Think of the eye as this amazing camera that captures millions of images and records it in our memory. Light bouncing off objects in front of us enters our eye and passes through the iris and pupil to reach the lens. The lens then focuses these rays onto the retina, forming an image that can be interpreted by the brain. However, this image is upside down and must be flipped right side up by the brain.
Here’s the role each part takes in your vision:
The cornea is your eye’s clear, protective outer layer. Along with the sclera (the white of your eye), it serves as a barrier against dirt, germs, and other things that can cause damage. The cornea can filter out some of the sun's ultraviolet light but not much, so for best eye protection, wear a pair of sunglasses.
The pupil is located between the cornea and the lens. The amount of light entering the eye is restricted by the pupil. In a dark room, a person’s pupils are large, perhaps 8 mm (0.3 inch) or more in diameter. When the room is lighted, there is an immediate constriction of the pupils, the light reflex. After a time, the pupils expand even though the bright light is maintained, but the expansion is not large.

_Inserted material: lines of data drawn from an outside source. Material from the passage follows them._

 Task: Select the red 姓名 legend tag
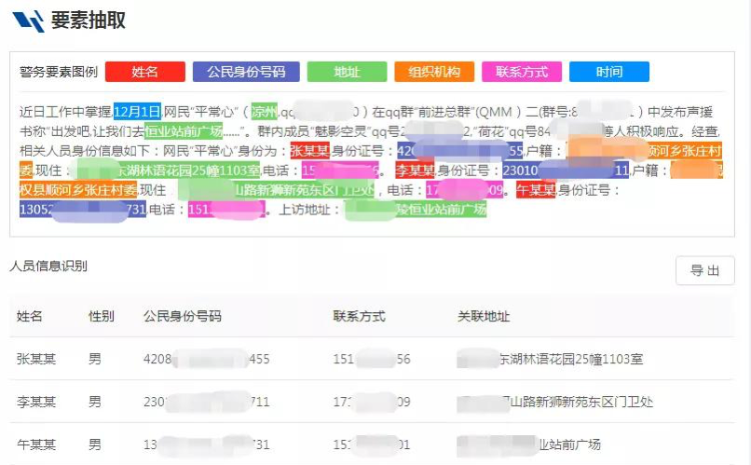click(144, 72)
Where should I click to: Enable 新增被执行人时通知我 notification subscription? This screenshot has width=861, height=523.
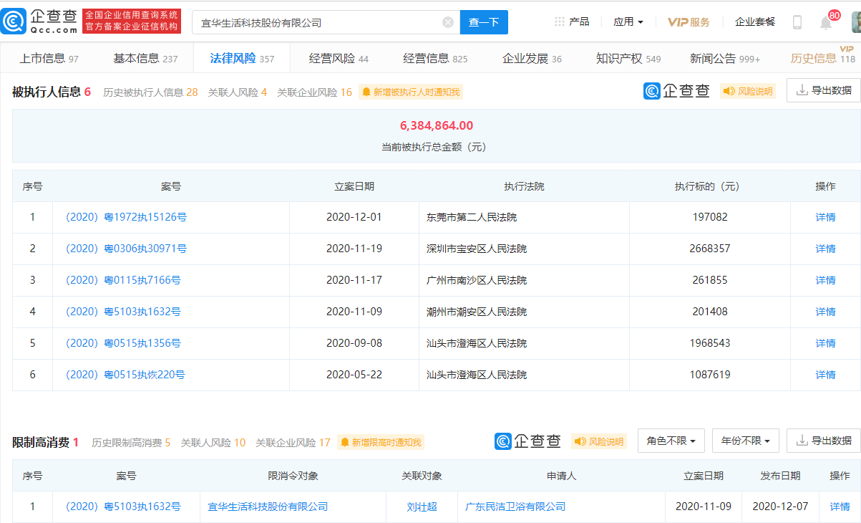[x=413, y=92]
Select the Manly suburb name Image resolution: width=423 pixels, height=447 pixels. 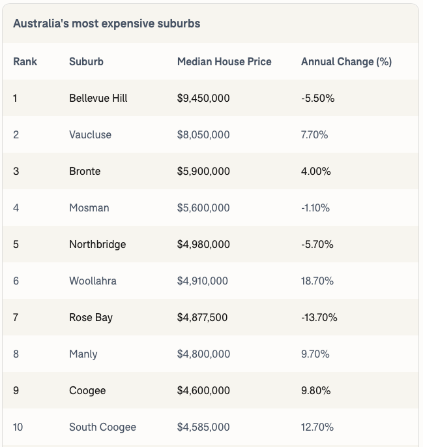pyautogui.click(x=83, y=354)
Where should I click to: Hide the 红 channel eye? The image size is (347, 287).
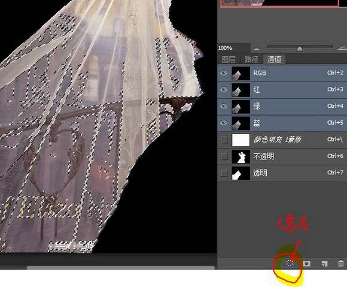224,89
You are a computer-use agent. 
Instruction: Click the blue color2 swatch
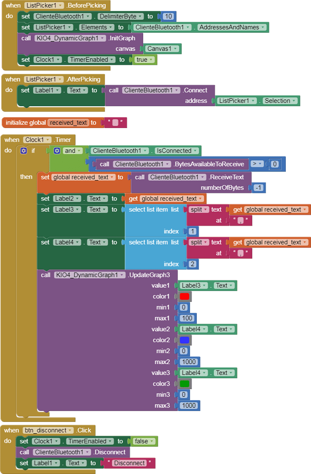(x=184, y=340)
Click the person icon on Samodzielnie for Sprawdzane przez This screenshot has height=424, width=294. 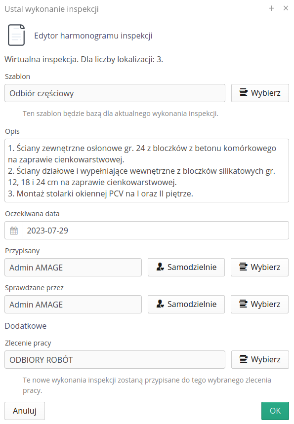159,304
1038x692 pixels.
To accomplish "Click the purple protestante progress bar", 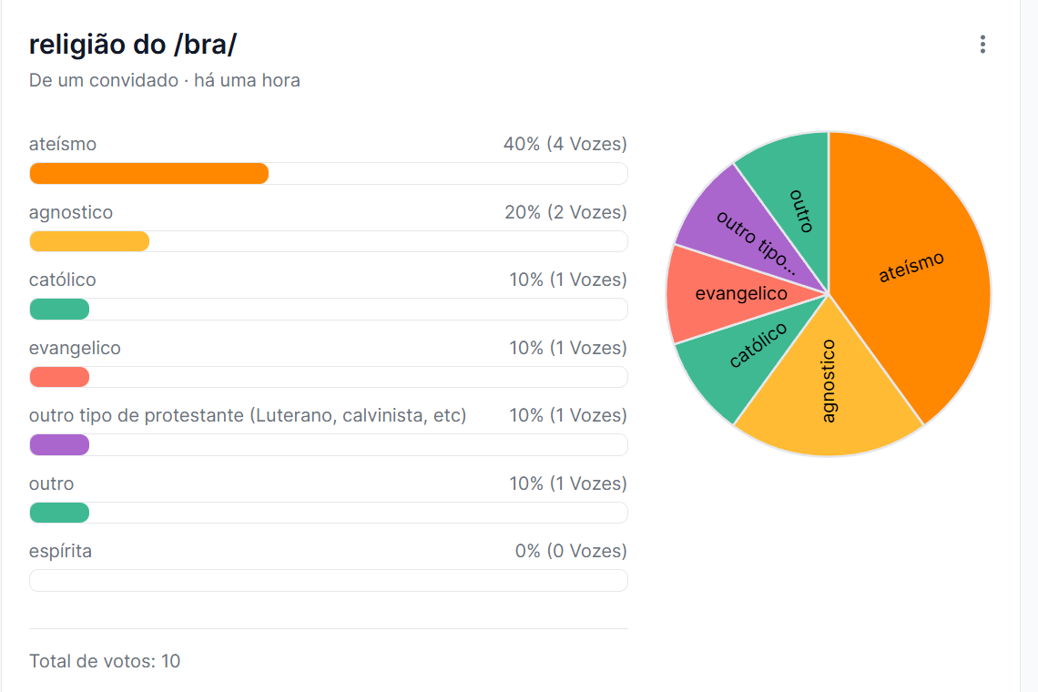I will pyautogui.click(x=59, y=444).
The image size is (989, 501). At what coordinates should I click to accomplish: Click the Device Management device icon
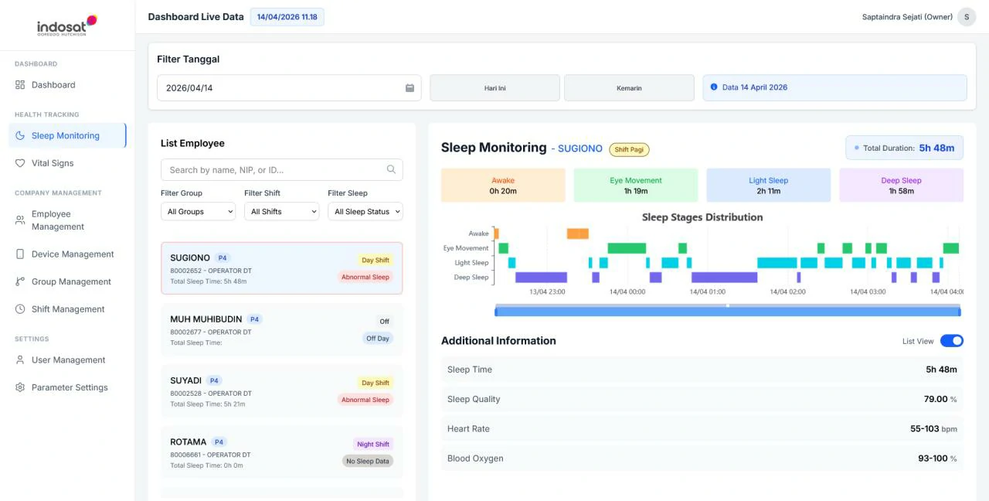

The iris is located in front of the lens and behind the cornea. It is bathed in front and behind by a fluid known as the aqueous humour. The iris consists of two sheets of smooth muscle. These muscles control the size of the pupil and thus determine how much light reaches the sensory tissue of the retina. The amount of pigment contained in the iris determines eye colour. When there is very little pigment, the eye appears blue. With increased pigment, the shade becomes deep brown to black.
The retina is a thin layer of tissue that covers approximately 65 % of the back of the eye. It is near the optic nerve. Its job is to receive light from the lens, convert it to neural signals and transmit them to the brain for visual recognition. Because the retina originates as an outgrowth of the developing brain, it is considered part of the central nervous system and brain tissue.
Made of nerve cells, the optic nerve (or second cranial nerve) is located in the back of the eye. It is a bundle of nerve cells that transmits sensory information for vision in the form of electrical impulses from the eye to the brain. The optic nerve has been studied heavily because it is a direct extension of the brain.
The primary function of the human lens is to focus light undistorted onto the retina. While the transmission properties of most of the components of the eye are stable, the transmission properties of the lens change throughout life. It adjusts shape depending on whether the light reflects off something near you or far away.
If you’ve read this, your eyes are hard at work. Take good care of them!